Given task
Copy every line of the material below word for word, from the first line to the last, changing nothing.

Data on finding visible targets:
—————

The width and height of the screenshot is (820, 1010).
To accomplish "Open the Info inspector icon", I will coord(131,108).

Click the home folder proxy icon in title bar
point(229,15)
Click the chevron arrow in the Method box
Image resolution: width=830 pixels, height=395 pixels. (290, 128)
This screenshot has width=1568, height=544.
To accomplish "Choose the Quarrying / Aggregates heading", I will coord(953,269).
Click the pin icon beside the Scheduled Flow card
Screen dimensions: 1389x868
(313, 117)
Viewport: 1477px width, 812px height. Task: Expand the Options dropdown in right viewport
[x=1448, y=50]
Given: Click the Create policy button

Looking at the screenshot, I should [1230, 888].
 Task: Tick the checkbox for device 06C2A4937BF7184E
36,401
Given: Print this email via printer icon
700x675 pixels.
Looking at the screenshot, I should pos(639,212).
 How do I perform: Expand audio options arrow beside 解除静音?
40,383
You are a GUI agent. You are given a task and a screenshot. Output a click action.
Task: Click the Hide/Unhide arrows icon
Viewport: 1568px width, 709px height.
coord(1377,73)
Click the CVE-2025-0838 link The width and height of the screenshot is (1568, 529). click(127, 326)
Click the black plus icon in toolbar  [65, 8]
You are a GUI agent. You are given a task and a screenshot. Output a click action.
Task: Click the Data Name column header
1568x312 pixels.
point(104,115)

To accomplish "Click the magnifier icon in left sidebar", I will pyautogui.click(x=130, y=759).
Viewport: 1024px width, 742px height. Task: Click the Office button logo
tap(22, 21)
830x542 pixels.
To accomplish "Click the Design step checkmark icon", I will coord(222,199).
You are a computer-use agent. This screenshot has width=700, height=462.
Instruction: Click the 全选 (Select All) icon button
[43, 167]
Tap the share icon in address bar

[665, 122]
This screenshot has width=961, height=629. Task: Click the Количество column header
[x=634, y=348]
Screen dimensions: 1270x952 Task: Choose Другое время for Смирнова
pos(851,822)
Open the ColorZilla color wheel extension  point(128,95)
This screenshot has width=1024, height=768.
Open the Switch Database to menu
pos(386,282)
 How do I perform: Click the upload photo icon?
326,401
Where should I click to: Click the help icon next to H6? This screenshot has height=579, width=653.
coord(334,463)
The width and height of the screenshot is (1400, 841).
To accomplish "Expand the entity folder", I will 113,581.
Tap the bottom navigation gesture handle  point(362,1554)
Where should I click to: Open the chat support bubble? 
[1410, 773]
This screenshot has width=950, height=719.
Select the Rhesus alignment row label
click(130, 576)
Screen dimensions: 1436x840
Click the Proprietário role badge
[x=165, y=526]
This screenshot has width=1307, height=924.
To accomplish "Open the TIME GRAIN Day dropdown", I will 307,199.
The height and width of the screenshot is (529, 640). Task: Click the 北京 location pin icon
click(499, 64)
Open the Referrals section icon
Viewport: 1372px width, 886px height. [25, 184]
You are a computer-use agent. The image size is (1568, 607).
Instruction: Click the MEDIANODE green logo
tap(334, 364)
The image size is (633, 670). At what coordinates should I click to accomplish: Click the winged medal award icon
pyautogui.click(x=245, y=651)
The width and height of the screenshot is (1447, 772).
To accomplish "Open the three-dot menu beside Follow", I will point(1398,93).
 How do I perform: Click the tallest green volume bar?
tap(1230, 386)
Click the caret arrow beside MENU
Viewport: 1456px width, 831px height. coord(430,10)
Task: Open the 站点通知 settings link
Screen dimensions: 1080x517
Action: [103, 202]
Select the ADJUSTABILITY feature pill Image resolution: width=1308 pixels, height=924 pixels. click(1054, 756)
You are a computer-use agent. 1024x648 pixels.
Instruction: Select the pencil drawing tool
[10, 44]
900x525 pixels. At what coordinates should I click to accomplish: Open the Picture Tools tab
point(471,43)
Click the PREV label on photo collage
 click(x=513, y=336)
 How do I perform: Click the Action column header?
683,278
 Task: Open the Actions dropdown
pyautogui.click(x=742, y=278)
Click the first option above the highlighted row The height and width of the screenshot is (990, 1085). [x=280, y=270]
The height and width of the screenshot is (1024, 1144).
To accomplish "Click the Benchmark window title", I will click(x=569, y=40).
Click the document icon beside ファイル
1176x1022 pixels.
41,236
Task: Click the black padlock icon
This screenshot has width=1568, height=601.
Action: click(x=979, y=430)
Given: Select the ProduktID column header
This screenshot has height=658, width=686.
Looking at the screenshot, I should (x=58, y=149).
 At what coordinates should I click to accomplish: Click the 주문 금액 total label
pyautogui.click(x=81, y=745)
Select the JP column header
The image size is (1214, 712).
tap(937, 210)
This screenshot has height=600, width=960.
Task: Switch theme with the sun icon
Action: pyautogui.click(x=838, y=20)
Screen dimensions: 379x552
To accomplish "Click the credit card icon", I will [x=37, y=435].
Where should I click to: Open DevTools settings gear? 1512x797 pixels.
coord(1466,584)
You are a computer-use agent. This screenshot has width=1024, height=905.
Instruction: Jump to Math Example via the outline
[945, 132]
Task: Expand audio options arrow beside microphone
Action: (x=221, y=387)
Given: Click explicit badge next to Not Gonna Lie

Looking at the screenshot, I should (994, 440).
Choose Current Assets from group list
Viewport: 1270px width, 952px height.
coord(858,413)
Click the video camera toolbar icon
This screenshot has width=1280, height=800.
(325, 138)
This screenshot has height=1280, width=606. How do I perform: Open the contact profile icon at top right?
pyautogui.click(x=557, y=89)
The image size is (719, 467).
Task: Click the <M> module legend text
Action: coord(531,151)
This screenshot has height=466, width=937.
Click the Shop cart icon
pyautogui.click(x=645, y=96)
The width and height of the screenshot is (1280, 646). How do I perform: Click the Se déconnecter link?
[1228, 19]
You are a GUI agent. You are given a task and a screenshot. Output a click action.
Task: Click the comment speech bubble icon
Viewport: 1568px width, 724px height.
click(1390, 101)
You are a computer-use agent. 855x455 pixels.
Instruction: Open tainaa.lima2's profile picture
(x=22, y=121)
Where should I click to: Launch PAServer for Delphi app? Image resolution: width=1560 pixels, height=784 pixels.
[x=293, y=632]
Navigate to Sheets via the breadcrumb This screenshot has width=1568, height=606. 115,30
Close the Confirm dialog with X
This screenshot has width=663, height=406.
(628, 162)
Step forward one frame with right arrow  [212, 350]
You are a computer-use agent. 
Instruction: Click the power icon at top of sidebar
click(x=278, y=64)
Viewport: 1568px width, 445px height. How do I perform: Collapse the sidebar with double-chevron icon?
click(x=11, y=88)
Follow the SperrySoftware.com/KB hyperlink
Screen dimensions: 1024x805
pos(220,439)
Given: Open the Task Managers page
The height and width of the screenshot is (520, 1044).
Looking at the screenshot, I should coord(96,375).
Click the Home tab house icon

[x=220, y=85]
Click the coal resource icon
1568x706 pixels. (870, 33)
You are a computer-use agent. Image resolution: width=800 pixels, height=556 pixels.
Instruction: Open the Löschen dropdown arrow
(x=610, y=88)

—————

Solution
The width and height of the screenshot is (820, 1010).
To accomplish "Open the Info inspector icon", I will coord(131,108).

Click the home folder proxy icon in title bar
point(229,15)
Click the chevron arrow in the Method box
Image resolution: width=830 pixels, height=395 pixels. (290, 128)
This screenshot has width=1568, height=544.
To accomplish "Choose the Quarrying / Aggregates heading", I will coord(953,269).
Click the pin icon beside the Scheduled Flow card
Screen dimensions: 1389x868
(313, 117)
Viewport: 1477px width, 812px height. Task: Expand the Options dropdown in right viewport
[x=1448, y=50]
Given: Click the Create policy button

Looking at the screenshot, I should [1230, 888].
 Task: Tick the checkbox for device 06C2A4937BF7184E
36,401
Given: Print this email via printer icon
700x675 pixels.
Looking at the screenshot, I should pos(639,212).
 How do I perform: Expand audio options arrow beside 解除静音?
40,383
You are a GUI agent. You are given a task and a screenshot. Output a click action.
Task: Click the Hide/Unhide arrows icon
Viewport: 1568px width, 709px height.
coord(1377,73)
Click the CVE-2025-0838 link The width and height of the screenshot is (1568, 529). click(127, 326)
Click the black plus icon in toolbar  [65, 8]
You are a GUI agent. You are given a task and a screenshot. Output a click action.
Task: Click the Data Name column header
1568x312 pixels.
point(104,115)

To accomplish "Click the magnifier icon in left sidebar", I will pyautogui.click(x=130, y=759).
Viewport: 1024px width, 742px height. Task: Click the Office button logo
tap(22, 21)
830x542 pixels.
To accomplish "Click the Design step checkmark icon", I will coord(222,199).
You are a computer-use agent. This screenshot has width=700, height=462.
Instruction: Click the 全选 (Select All) icon button
[43, 167]
Tap the share icon in address bar

[665, 122]
This screenshot has width=961, height=629. Task: Click the Количество column header
[x=634, y=348]
Screen dimensions: 1270x952 Task: Choose Другое время for Смирнова
pos(851,822)
Open the ColorZilla color wheel extension  point(128,95)
This screenshot has width=1024, height=768.
Open the Switch Database to menu
pos(386,282)
 How do I perform: Click the upload photo icon?
326,401
Where should I click to: Click the help icon next to H6? This screenshot has height=579, width=653.
coord(334,463)
The width and height of the screenshot is (1400, 841).
To accomplish "Expand the entity folder", I will 113,581.
Tap the bottom navigation gesture handle  point(362,1554)
Where should I click to: Open the chat support bubble? 
[1410, 773]
This screenshot has width=950, height=719.
Select the Rhesus alignment row label
click(130, 576)
Screen dimensions: 1436x840
Click the Proprietário role badge
[x=165, y=526]
This screenshot has width=1307, height=924.
To accomplish "Open the TIME GRAIN Day dropdown", I will 307,199.
The height and width of the screenshot is (529, 640). Task: Click the 北京 location pin icon
click(499, 64)
Open the Referrals section icon
Viewport: 1372px width, 886px height. [25, 184]
You are a computer-use agent. The image size is (1568, 607).
Instruction: Click the MEDIANODE green logo
tap(334, 364)
The image size is (633, 670). At what coordinates should I click to accomplish: Click the winged medal award icon
pyautogui.click(x=245, y=651)
The width and height of the screenshot is (1447, 772).
To accomplish "Open the three-dot menu beside Follow", I will point(1398,93).
 How do I perform: Click the tallest green volume bar?
tap(1230, 386)
Click the caret arrow beside MENU
Viewport: 1456px width, 831px height. coord(430,10)
Task: Open the 站点通知 settings link
Screen dimensions: 1080x517
Action: [103, 202]
Select the ADJUSTABILITY feature pill Image resolution: width=1308 pixels, height=924 pixels. click(1054, 756)
You are a computer-use agent. 1024x648 pixels.
Instruction: Select the pencil drawing tool
[10, 44]
900x525 pixels. At what coordinates should I click to accomplish: Open the Picture Tools tab
point(471,43)
Click the PREV label on photo collage
 click(x=513, y=336)
 How do I perform: Click the Action column header?
683,278
 Task: Open the Actions dropdown
pyautogui.click(x=742, y=278)
Click the first option above the highlighted row The height and width of the screenshot is (990, 1085). [x=280, y=270]
The height and width of the screenshot is (1024, 1144).
To accomplish "Click the Benchmark window title", I will click(x=569, y=40).
Click the document icon beside ファイル
1176x1022 pixels.
41,236
Task: Click the black padlock icon
This screenshot has width=1568, height=601.
Action: click(x=979, y=430)
Given: Select the ProduktID column header
This screenshot has height=658, width=686.
Looking at the screenshot, I should (x=58, y=149).
 At what coordinates should I click to accomplish: Click the 주문 금액 total label
pyautogui.click(x=81, y=745)
Select the JP column header
The image size is (1214, 712).
tap(937, 210)
This screenshot has height=600, width=960.
Task: Switch theme with the sun icon
Action: pyautogui.click(x=838, y=20)
Screen dimensions: 379x552
To accomplish "Click the credit card icon", I will [x=37, y=435].
Where should I click to: Open DevTools settings gear? 1512x797 pixels.
coord(1466,584)
You are a computer-use agent. This screenshot has width=1024, height=905.
Instruction: Jump to Math Example via the outline
[945, 132]
Task: Expand audio options arrow beside microphone
Action: (x=221, y=387)
Given: Click explicit badge next to Not Gonna Lie

Looking at the screenshot, I should (994, 440).
Choose Current Assets from group list
Viewport: 1270px width, 952px height.
coord(858,413)
Click the video camera toolbar icon
This screenshot has width=1280, height=800.
(325, 138)
This screenshot has height=1280, width=606. How do I perform: Open the contact profile icon at top right?
pyautogui.click(x=557, y=89)
The image size is (719, 467).
Task: Click the <M> module legend text
Action: coord(531,151)
This screenshot has height=466, width=937.
Click the Shop cart icon
pyautogui.click(x=645, y=96)
The width and height of the screenshot is (1280, 646). How do I perform: Click the Se déconnecter link?
[1228, 19]
You are a GUI agent. You are given a task and a screenshot. Output a click action.
Task: Click the comment speech bubble icon
Viewport: 1568px width, 724px height.
click(1390, 101)
You are a computer-use agent. 855x455 pixels.
Instruction: Open tainaa.lima2's profile picture
(x=22, y=121)
Where should I click to: Launch PAServer for Delphi app? Image resolution: width=1560 pixels, height=784 pixels.
[x=293, y=632]
Navigate to Sheets via the breadcrumb This screenshot has width=1568, height=606. 115,30
Close the Confirm dialog with X
This screenshot has width=663, height=406.
(628, 162)
Step forward one frame with right arrow  [212, 350]
You are a computer-use agent. 
Instruction: Click the power icon at top of sidebar
click(x=278, y=64)
Viewport: 1568px width, 445px height. How do I perform: Collapse the sidebar with double-chevron icon?
click(x=11, y=88)
Follow the SperrySoftware.com/KB hyperlink
Screen dimensions: 1024x805
pos(220,439)
Given: Open the Task Managers page
The height and width of the screenshot is (520, 1044).
Looking at the screenshot, I should coord(96,375).
Click the Home tab house icon

[x=220, y=85]
Click the coal resource icon
1568x706 pixels. (870, 33)
You are a computer-use agent. Image resolution: width=800 pixels, height=556 pixels.
Instruction: Open the Löschen dropdown arrow
(x=610, y=88)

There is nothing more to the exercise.